Exercise data: Begin
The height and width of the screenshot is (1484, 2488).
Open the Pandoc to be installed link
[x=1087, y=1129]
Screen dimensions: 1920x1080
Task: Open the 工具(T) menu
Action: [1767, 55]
Exercise data: End
# To do:
Once the listing above has been read, restate it exactly.

# Answer to the problem:
The height and width of the screenshot is (1484, 2488).
Open the Pandoc to be installed link
[x=1087, y=1129]
Screen dimensions: 1920x1080
Task: Open the 工具(T) menu
Action: [1767, 55]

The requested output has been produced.